> EXERCISE BRIEF
Pictures are to be left out, and only the lines below starting at the one with "Instruction: Open the user account icon" and ending at the one with "Task: Jump to the last stage arrow" are to be reproduced, each exactly, both ends included.

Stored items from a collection
━━━━━━━━

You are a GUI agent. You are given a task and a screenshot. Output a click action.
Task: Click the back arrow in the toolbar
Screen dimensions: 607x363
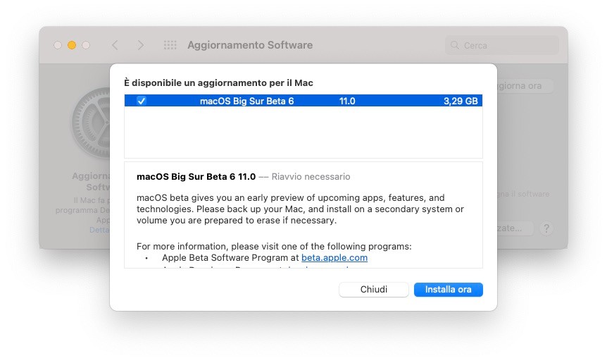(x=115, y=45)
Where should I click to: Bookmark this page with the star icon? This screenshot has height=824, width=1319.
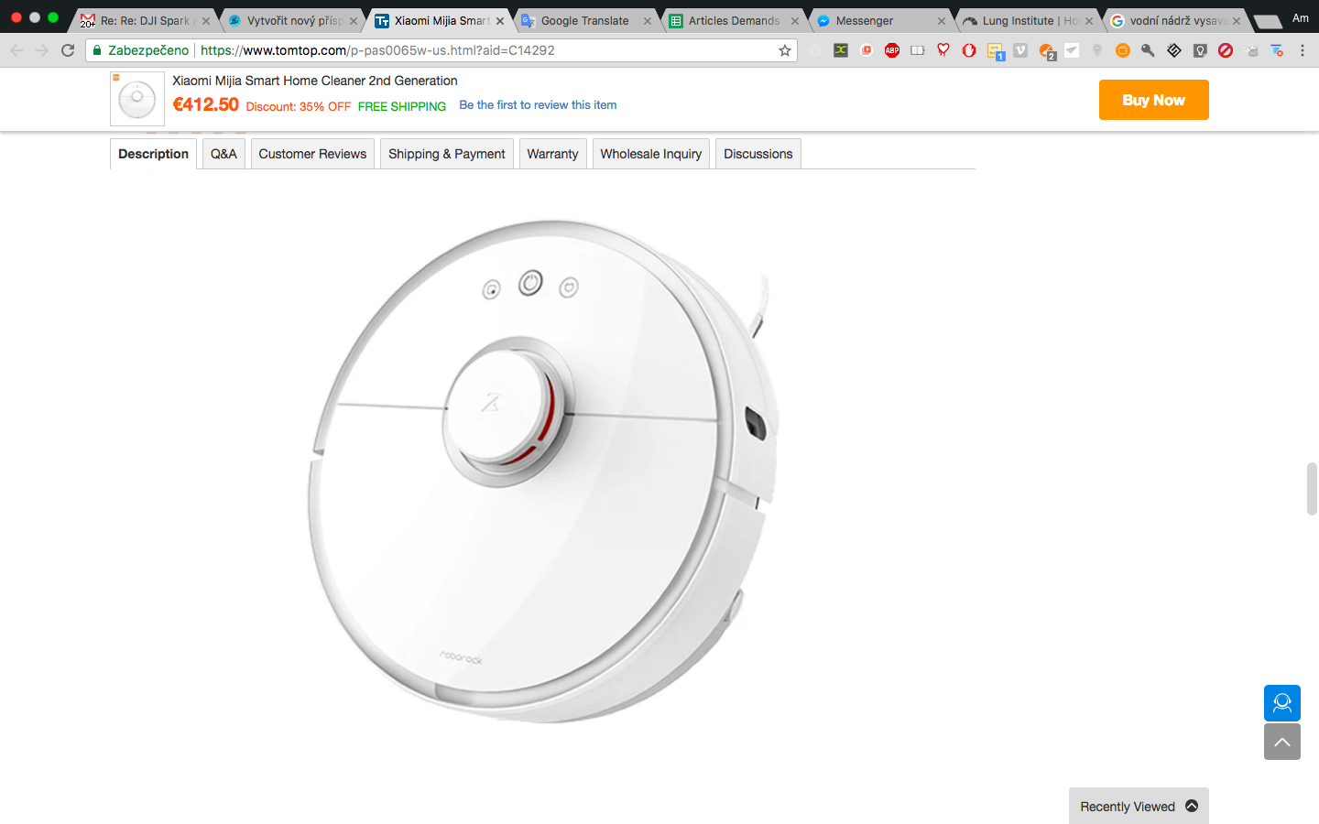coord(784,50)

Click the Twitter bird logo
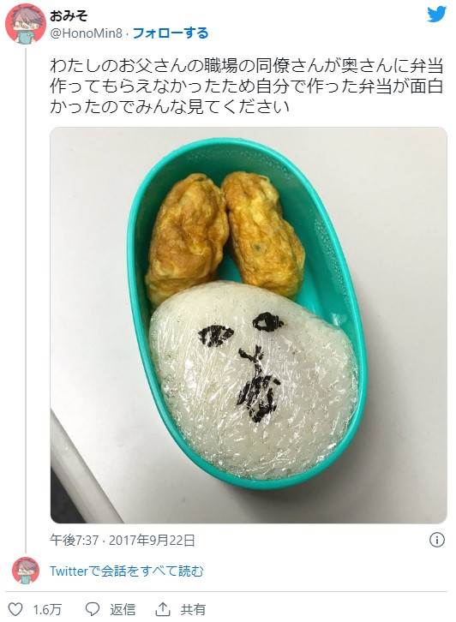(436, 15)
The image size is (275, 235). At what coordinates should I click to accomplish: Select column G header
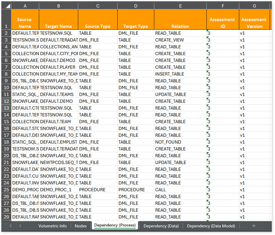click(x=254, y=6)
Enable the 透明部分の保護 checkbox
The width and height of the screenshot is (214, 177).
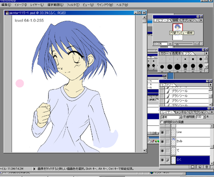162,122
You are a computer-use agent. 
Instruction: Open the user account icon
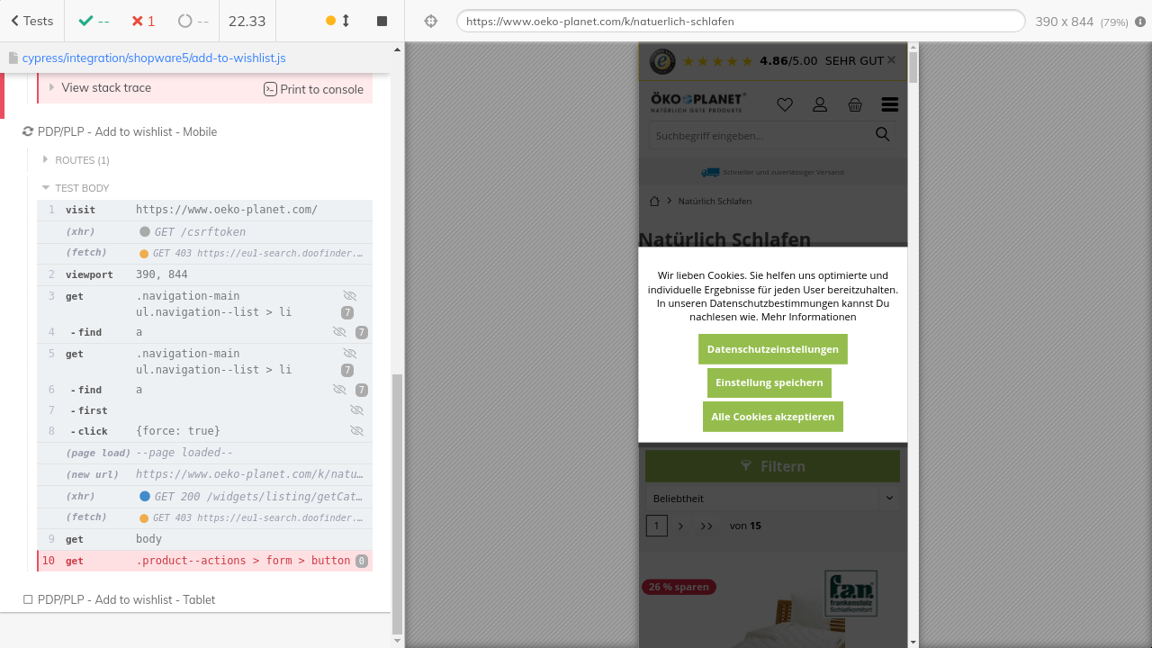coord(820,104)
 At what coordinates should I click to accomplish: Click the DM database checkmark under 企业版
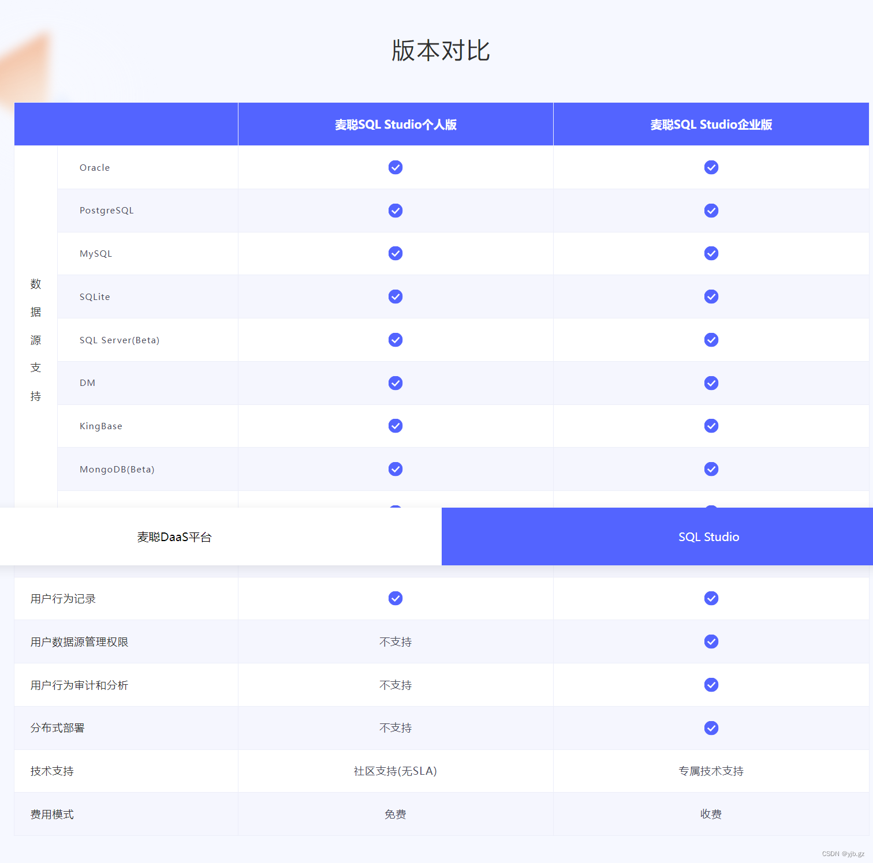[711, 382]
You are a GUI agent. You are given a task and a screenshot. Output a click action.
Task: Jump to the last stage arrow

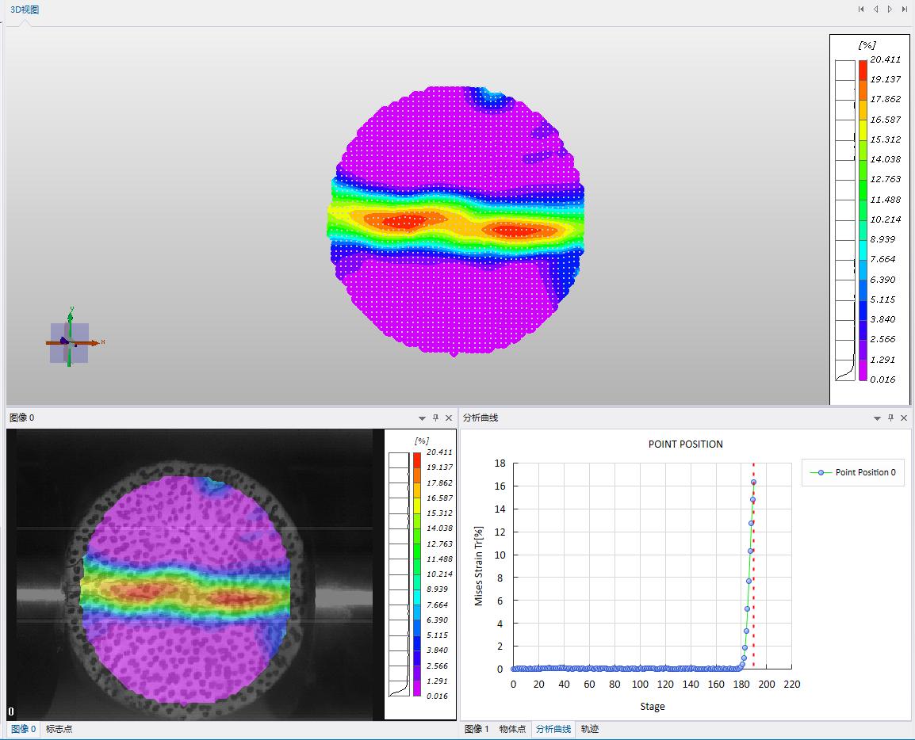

━━━━━━━━

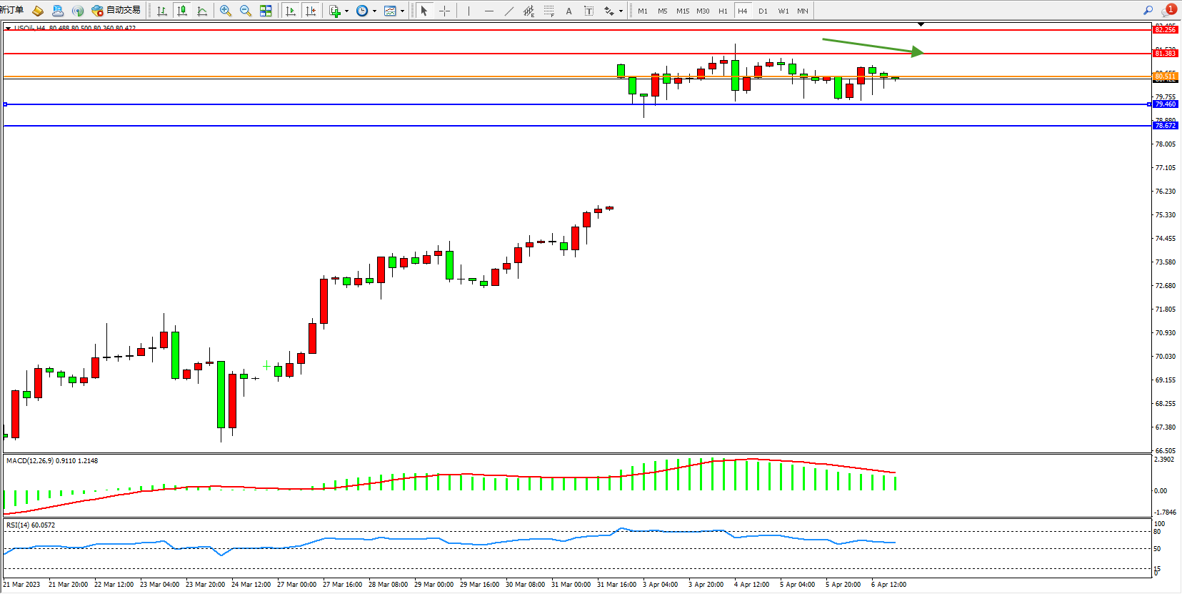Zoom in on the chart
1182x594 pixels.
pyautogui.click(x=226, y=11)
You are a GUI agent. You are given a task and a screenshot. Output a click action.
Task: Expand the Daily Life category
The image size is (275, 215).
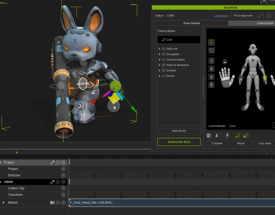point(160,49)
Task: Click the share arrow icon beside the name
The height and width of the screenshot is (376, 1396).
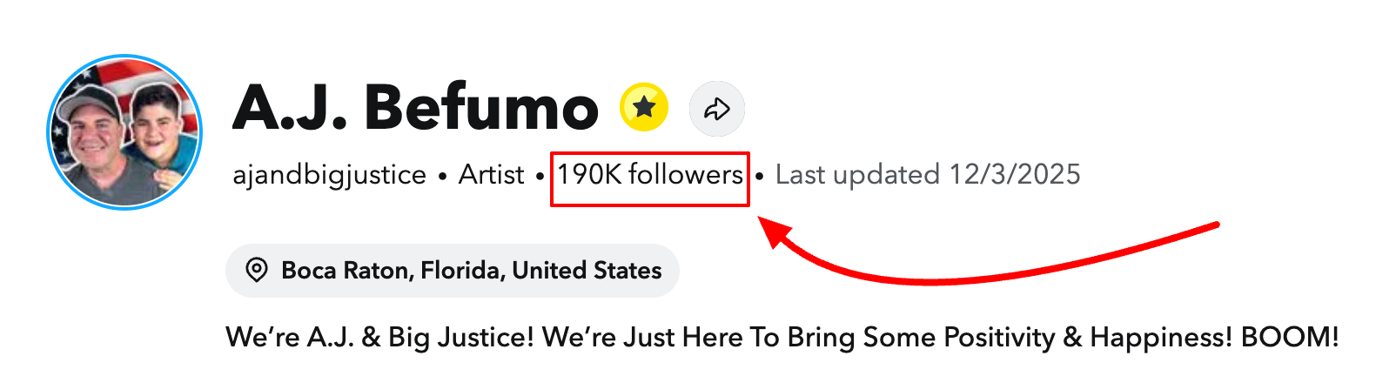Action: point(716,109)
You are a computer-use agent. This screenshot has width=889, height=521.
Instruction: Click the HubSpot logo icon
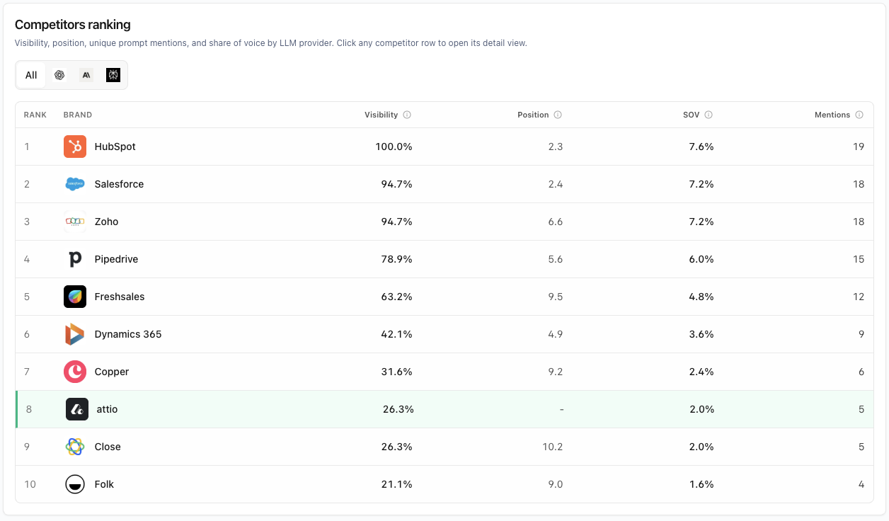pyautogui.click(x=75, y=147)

━━━━━━━━

> RESULT OF THIS EXERCISE
Instruction: Open the user account icon
coord(820,104)
 At what coordinates should I click to accomplish: Click the DM database checkmark under 企业版
[711, 382]
You are a GUI agent. You are given a task and a screenshot. Output a click action.
Task: Jump to the last stage arrow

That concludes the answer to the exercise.